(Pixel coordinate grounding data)

⁂

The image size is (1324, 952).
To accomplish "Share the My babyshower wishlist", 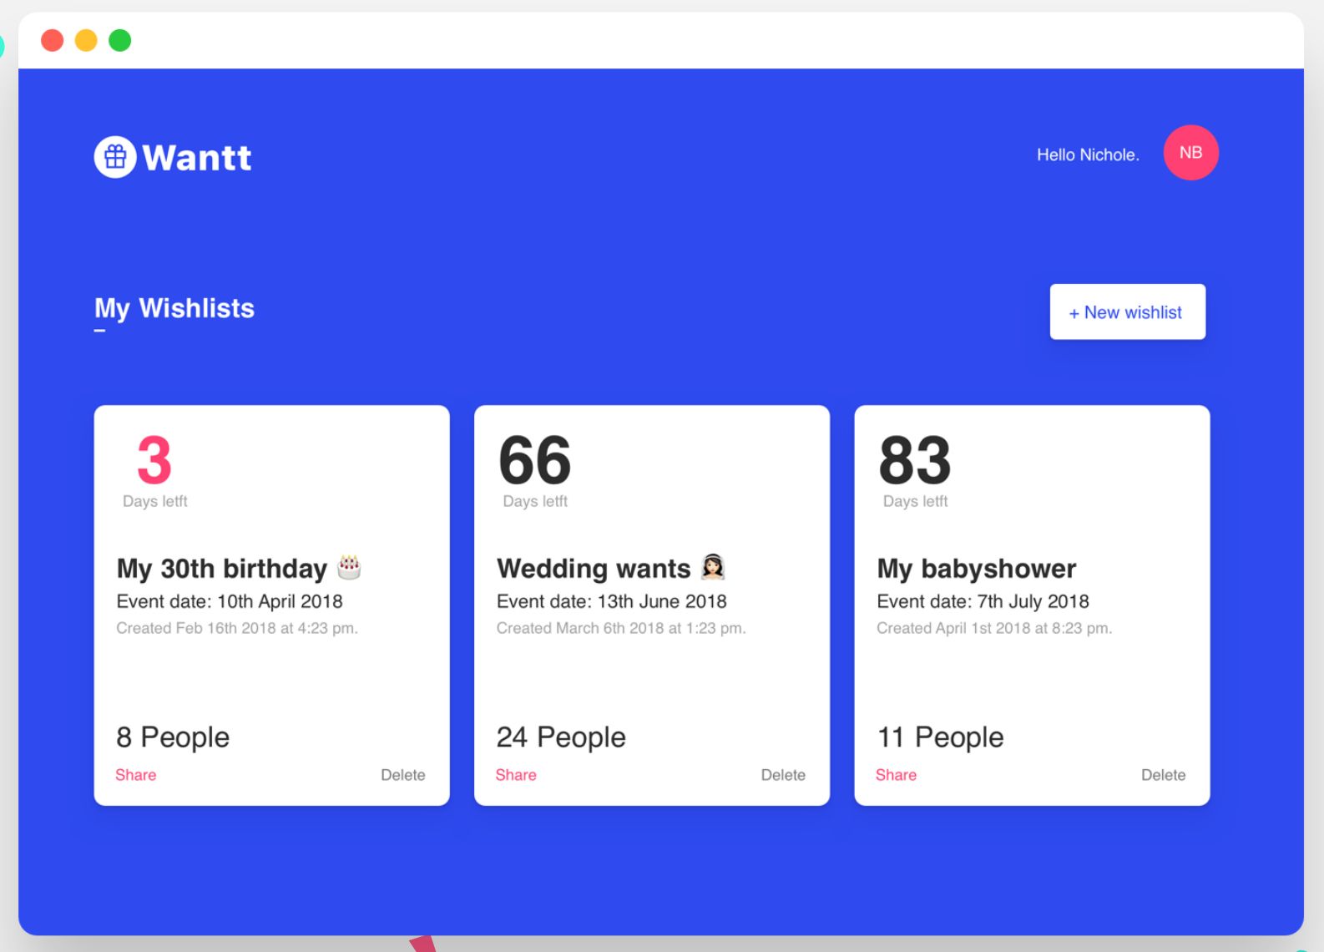I will click(896, 775).
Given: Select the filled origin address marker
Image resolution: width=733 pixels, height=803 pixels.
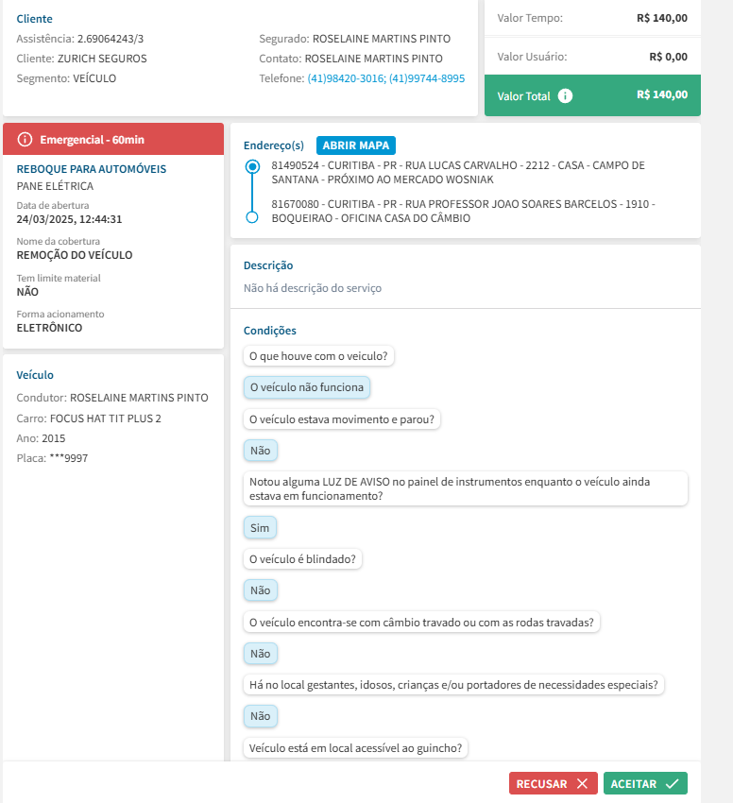Looking at the screenshot, I should 251,166.
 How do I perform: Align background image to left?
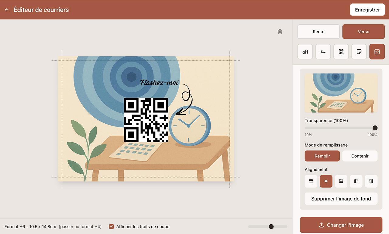(356, 181)
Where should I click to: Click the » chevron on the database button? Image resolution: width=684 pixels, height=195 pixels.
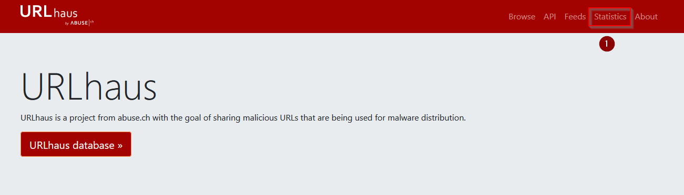(120, 145)
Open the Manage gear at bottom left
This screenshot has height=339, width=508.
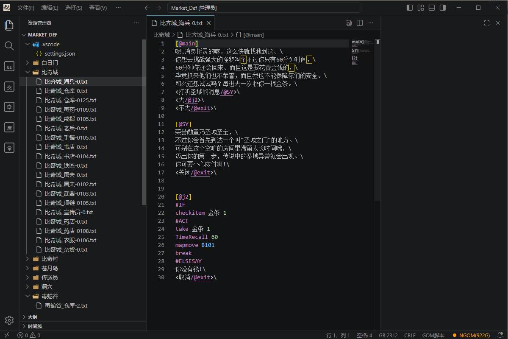coord(9,320)
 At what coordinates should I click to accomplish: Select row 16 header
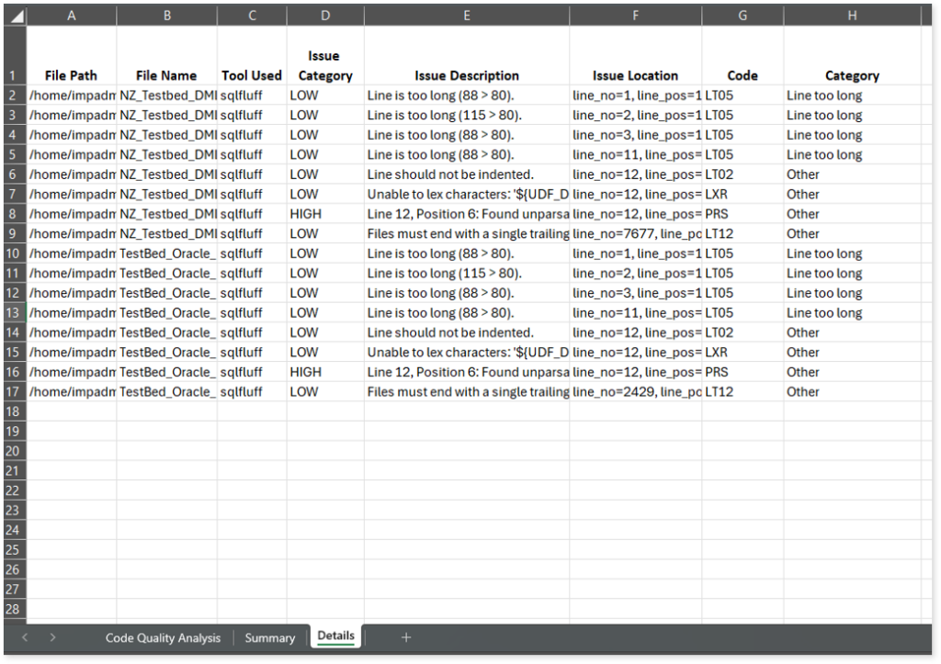(x=14, y=372)
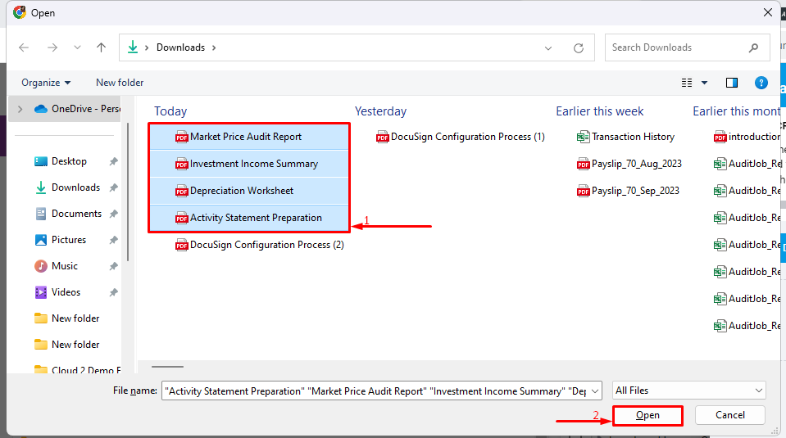Open the Organize menu
Image resolution: width=786 pixels, height=438 pixels.
point(46,83)
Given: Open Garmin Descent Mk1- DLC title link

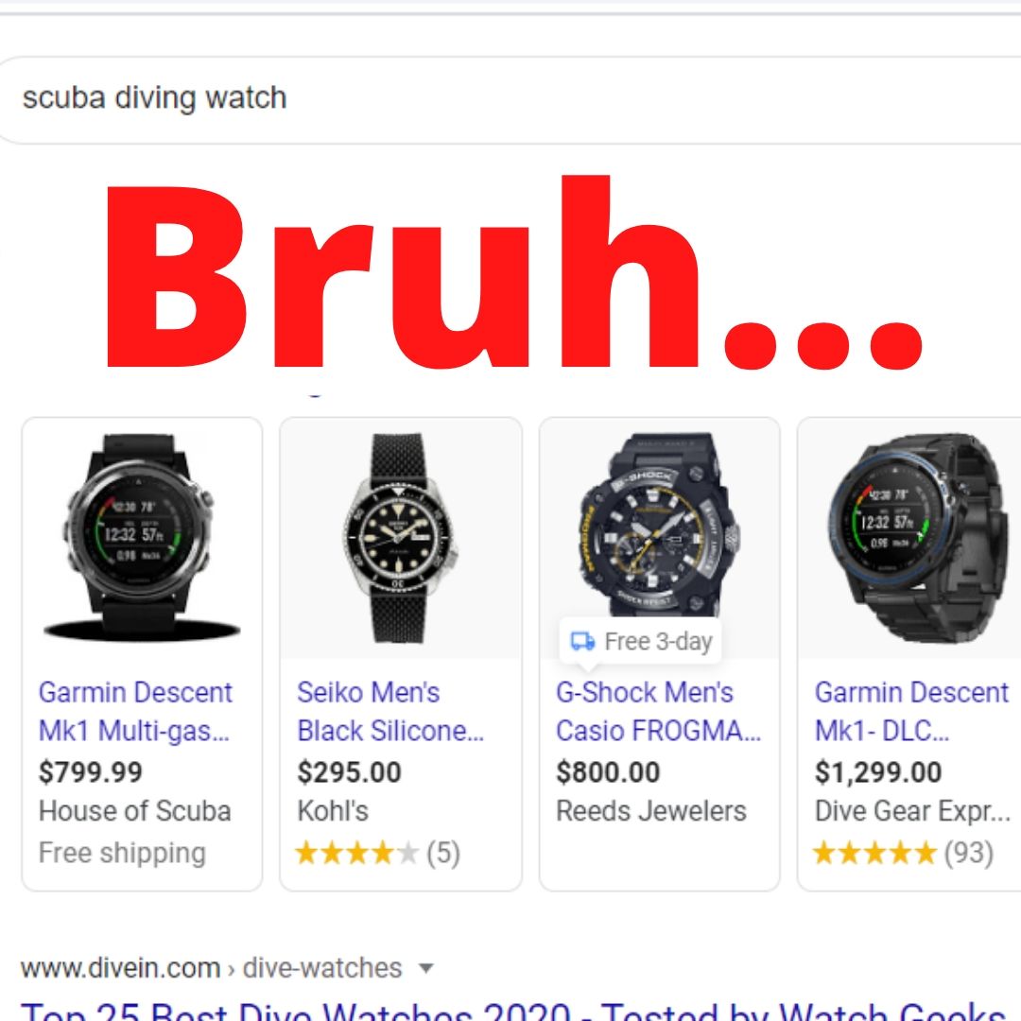Looking at the screenshot, I should 911,711.
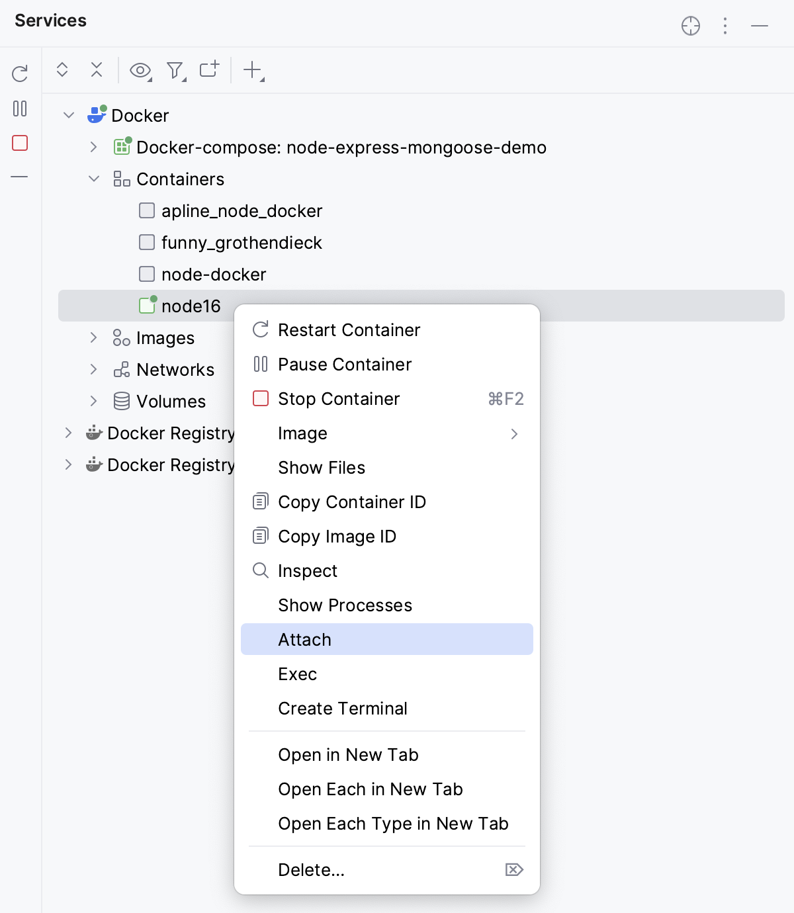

⁂

■ TASK ITEM
Repeat exactly the line containing "Image resolution: width=733" and every line after it through the end of the records, and nothing else. Leave the pictures out.

■ ANSWER BOX
Image resolution: width=733 pixels, height=803 pixels.
Looking at the screenshot, I should 251,166.
 How do I perform: Align background image to left?
(356, 181)
Where should I click to: Click the » chevron on the database button? Image resolution: width=684 pixels, height=195 pixels.
(120, 145)
Open the Manage gear at bottom left
This screenshot has height=339, width=508.
coord(9,320)
 At what coordinates should I click to accomplish: Select row 16 header
(x=14, y=372)
Open the Organize menu
Image resolution: width=786 pixels, height=438 pixels.
point(46,83)
Given: Open Garmin Descent Mk1- DLC title link

Looking at the screenshot, I should 911,711.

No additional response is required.